It’s been a great few weeks for missions to small, primitive bodies. We’ve just about digested the latest news from the Ceres asteroid and rejoiced at the recovery of the comet-lander Philae, in time to wish a safe journey to NASA’s exciting new mission to Asteroid 101955 Bennu. OSIRIS-REx (short for Origins, Spectral Interpretation, Resource Identification, Security, Regolith Explorers – which is a bit of a mouthful) launched from Florida’s Cape Canaveral at 7:05pm EDT on September 8.
This is a very special mission – it’s not just going to map the composition of the asteroid, the mission is going to bring some of it back for us to study close up. The analysis of the precious grains may come in handy, as asteroid 101955 Bennu is on a collision course with Earth.

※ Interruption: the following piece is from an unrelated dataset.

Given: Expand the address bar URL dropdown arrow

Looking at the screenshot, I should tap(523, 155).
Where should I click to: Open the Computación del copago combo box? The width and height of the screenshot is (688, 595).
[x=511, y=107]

That last sentence is maybe a tad of an exaggeration – according to Dante Lauretta, the head of the mission, Bennu has around a 1 in 3,000 or so chance of colliding with Earth in the late 22nd century. Although such odds may seem quite frighteningly probable, and Bennu is high up on NASA’s table of potentially hazardous objects, the first possible collision with Earth is not until September 2175. By that time, I’m sure we will have learnt so much about the asteroid from the material brought back by OSIRIS-Rex that we will know how to deal with it.
There were three reasons why Bennu was selected as the target for OSIRIS-Rex: its orbital dynamics, its composition and its hazard potential. The orbital dynamics of Bennu are important because they will allow the spacecraft to get there in a reasonable timescale (estimated arrival date is August 2018) without requiring too much in the way of planetary swing-bys for gravitational assistance (it will make one Earth fly-by in September 2017).

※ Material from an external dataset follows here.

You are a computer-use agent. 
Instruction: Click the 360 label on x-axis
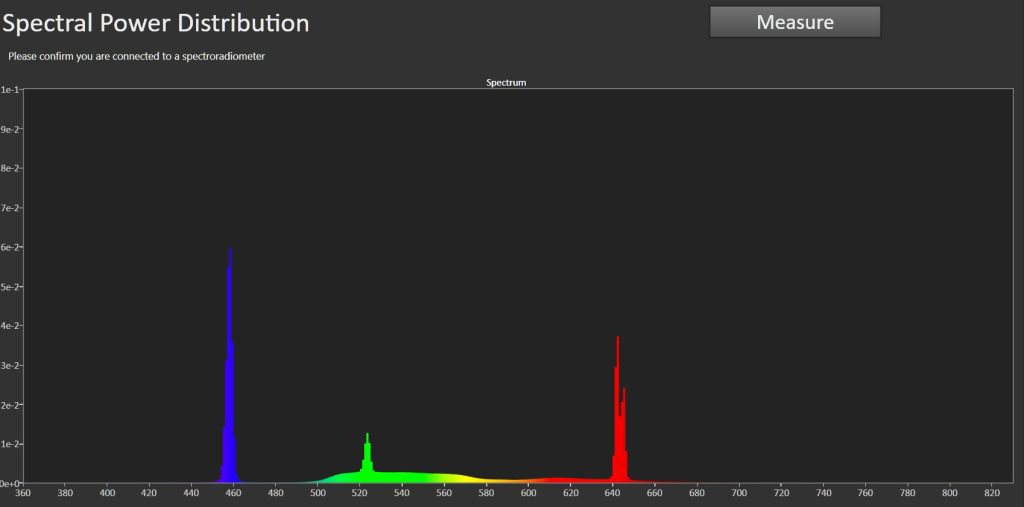(23, 493)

Bennu’s composition is also interesting – it has been determined by instruments on ground-based telescopes to be rich in carbon, one of the most primitive of asteroid types. So Bennu might be almost unchanged since the solar system formed some 4.6 billion years ago, and may contain a variety of organic compounds that became the building blocks of life.
We have learned a huge amount about asteroids and comets from the Dawn and Rosetta missions – but both these missions have left many unanswered questions. It is quite frustrating to see some of the results and realise that the image resolution is just not quite sufficient to make out certain features. One of the first acts of a geologist, when examining rocks in the field, is to break open a sample, and look at the fresh surfaces of the interior material. Such an act is not an option on a mission that relies on remote sensing to identify different materials. But OSIRIS-Rex will make that possible when it returns the sample in 2023.
OSIRIS-Rex is not the first asteroid sample return mission: the Japanese Hayabusa mission brought back several hundred grains from Asteroid 25143 Itokawa in late 2010. The grains came from a stony asteroid, not a carbon-rich body, and do not seem to contain much in the way of organic material. And although NASA’s Stardust mission collected dust from the coma of comet Wild 2 in 2004, returning it to Earth in 2006, it has been very difficult to measure any organic compounds present in the dust because of the way the dust was collected (impact into aerogel).
But the sampling mechanism on-board OSIRIS-Rex is different: it is called the TAGSAM (for Touch-And-Go Sample Acquisition Mechanism). The TAGSAM is deployed at the end of an articulated arm and, when it touches the surface, a burst of nitrogen gas will fire down into the regolith. This will force material backwards and up into the TAGSAM. It is hoped that almost 100g of material with a variety of grain sizes will be collected for return to Earth. Analysis of the sample will be carried out by an international team of scientists; measurements will cover all aspects of the material’s composition and structure, especially the organic and water contents of the soil.
One experiment that OSIRIS-Rex will carry out as it orbits Bennu is to determine the extent of the so-called “Yarkovsky effect” on Bennu’s rotation. This effect is a force that acts on a rotating body in space, caused by the uneven release of heat from the surface of the asteroid. Once this is known, it will be possible to investigate whether we could use this force to change the orbit of Bennu.
For example, this could be achieved by focusing solar radiation onto its surface, which would change the strength of the Yarkovsky effect and ever so slightly alter Bennu’s course. Because the effect is so tiny, and difficult to measure precisely from Earth, the observations taken at Bennu will be the most accurate that have ever been made. This will allow engineers to calculate whether deflecting an asteroid using solar radiation is a realistic possibility, and the length of time it would take to shift an asteroid’s orbit from “collision course” to “missed by a mile”.
I have every faith that such calculations will be carried out before we get an even closer look at Bennu than we desire.